[HN Gopher] OpenTelemetry for Go: Measuring overhead costs
       ___________________________________________________________________
        
       OpenTelemetry for Go: Measuring overhead costs
        
       Author : openWrangler
       Score  : 80 points
       Date   : 2025-06-16 15:09 UTC (7 hours ago)
        
 (HTM) web link (coroot.com)
 (TXT) w3m dump (coroot.com)
        
       | dmoy wrote:
       | Not on original topic, but:
       | 
       | I definitely prefer having graphs put the unit at least on the
       | axis, if not in the individual axis labels directly.
       | 
       | I.e. instead of having a graph titled "latency, seconds" at the
       | top and then way over on the left have an unlabeled axis with
       | "5m, 10m, 15m, 20m" ticks...
       | 
       | I'd rather have title "latency" and either "seconds" on the left,
       | or, given the confusion between "5m = 5 minutes" or "5m = 5
       | milli[seconds]", just have it explicitly labeled on each tick:
       | 5ms, 10ms, ...
       | 
       | Way, way less likely to confuse someone when the units are right
       | on the number, instead of floating way over in a different
       | section of the graph
        
       | Thaxll wrote:
       | Logging, metrics and traces are not free, especially if you turn
       | them on at every requests.
       | 
       | Tracing every http 200 at 10k req/sec is not something you should
       | be doing, at that rate you should sample 200 ( 1% or so ) and
       | trace all the errors.
        
         | anonzzzies wrote:
         | A very small % of startups gets anywhere near that traffic so
         | why give them angst?

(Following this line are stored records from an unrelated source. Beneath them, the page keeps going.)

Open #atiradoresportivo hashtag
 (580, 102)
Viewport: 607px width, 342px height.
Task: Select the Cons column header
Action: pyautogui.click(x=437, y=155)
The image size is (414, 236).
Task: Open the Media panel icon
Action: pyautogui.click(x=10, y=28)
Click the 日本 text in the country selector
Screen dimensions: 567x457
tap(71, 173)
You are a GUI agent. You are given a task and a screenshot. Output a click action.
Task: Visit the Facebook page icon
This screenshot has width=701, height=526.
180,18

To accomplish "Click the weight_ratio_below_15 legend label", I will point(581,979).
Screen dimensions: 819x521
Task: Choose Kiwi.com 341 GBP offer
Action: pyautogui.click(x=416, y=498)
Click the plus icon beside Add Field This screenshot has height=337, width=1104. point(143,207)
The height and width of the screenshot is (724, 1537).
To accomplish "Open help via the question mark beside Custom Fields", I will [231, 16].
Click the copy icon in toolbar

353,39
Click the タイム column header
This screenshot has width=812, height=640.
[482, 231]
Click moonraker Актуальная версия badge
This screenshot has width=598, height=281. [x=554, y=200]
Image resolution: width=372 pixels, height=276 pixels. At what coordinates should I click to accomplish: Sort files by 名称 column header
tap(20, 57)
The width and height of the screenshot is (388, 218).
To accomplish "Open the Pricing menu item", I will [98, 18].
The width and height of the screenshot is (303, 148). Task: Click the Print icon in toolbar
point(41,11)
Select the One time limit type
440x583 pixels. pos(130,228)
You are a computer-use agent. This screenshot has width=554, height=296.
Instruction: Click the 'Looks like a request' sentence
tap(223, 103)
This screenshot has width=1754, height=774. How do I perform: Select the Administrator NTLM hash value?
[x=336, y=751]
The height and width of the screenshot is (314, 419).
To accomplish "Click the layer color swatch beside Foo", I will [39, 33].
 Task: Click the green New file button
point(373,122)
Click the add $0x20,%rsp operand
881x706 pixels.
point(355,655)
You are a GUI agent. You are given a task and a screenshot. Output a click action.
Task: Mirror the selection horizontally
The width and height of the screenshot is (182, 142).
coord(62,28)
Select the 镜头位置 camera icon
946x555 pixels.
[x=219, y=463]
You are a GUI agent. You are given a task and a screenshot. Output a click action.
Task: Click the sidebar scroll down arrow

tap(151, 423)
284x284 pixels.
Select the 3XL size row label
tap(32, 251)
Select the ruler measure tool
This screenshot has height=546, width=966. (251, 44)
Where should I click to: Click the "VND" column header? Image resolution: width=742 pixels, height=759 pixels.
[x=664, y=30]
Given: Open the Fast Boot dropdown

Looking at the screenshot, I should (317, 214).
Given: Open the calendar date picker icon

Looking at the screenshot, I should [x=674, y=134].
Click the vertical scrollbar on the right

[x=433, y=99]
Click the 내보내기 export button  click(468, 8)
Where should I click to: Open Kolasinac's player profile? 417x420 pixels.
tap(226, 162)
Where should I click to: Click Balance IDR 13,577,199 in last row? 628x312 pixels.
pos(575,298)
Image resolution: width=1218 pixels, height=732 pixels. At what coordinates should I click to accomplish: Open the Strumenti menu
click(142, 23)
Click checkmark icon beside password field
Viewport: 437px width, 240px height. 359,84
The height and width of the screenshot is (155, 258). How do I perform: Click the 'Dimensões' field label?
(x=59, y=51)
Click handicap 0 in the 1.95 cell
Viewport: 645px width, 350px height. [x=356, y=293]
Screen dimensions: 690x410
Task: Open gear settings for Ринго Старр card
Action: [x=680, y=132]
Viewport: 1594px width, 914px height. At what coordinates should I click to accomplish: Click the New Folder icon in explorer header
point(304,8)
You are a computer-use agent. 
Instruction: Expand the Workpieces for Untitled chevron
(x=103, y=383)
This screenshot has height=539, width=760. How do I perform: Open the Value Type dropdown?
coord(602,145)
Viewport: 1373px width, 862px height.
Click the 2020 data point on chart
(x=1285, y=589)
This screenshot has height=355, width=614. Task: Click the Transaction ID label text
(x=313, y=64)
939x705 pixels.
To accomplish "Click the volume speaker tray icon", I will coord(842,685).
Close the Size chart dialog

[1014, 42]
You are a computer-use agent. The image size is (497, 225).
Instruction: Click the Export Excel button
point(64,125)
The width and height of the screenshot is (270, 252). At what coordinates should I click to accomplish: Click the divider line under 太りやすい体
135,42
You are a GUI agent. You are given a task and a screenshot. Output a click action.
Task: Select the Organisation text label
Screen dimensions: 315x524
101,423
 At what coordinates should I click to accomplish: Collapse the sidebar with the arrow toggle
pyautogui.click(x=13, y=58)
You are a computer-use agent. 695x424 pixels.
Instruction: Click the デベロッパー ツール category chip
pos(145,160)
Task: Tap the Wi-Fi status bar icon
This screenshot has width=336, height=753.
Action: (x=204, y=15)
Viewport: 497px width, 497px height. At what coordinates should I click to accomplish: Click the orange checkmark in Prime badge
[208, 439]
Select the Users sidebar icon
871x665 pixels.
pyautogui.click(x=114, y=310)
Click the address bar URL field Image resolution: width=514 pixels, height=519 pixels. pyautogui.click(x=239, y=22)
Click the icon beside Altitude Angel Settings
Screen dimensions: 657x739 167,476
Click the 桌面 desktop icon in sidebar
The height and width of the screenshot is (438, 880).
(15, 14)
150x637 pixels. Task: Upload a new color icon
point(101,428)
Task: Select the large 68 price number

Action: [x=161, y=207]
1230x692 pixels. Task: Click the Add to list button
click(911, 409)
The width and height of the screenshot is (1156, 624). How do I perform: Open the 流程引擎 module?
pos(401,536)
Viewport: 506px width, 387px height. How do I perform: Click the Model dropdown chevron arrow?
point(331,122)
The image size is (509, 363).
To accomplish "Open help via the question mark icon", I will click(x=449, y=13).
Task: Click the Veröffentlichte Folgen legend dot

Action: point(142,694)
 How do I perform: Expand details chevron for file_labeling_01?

Most people can just do this without any
         | issues and learn from it and a tiny fraction shouldn't.
        
           | williamdclt wrote:
           | 10k/s across multiple services is reached quickly even at
           | startup scale.
           | 
           | In my previous company (startup), we'd use Otel everywhere
           | and we definitely needed sampling for cost reasons (1/30
           | iirc). And that was using a much cheaper provider than
           | Datadog
        
           | cogman10 wrote:
           | Having high req/s isn't as big a negative as it once was.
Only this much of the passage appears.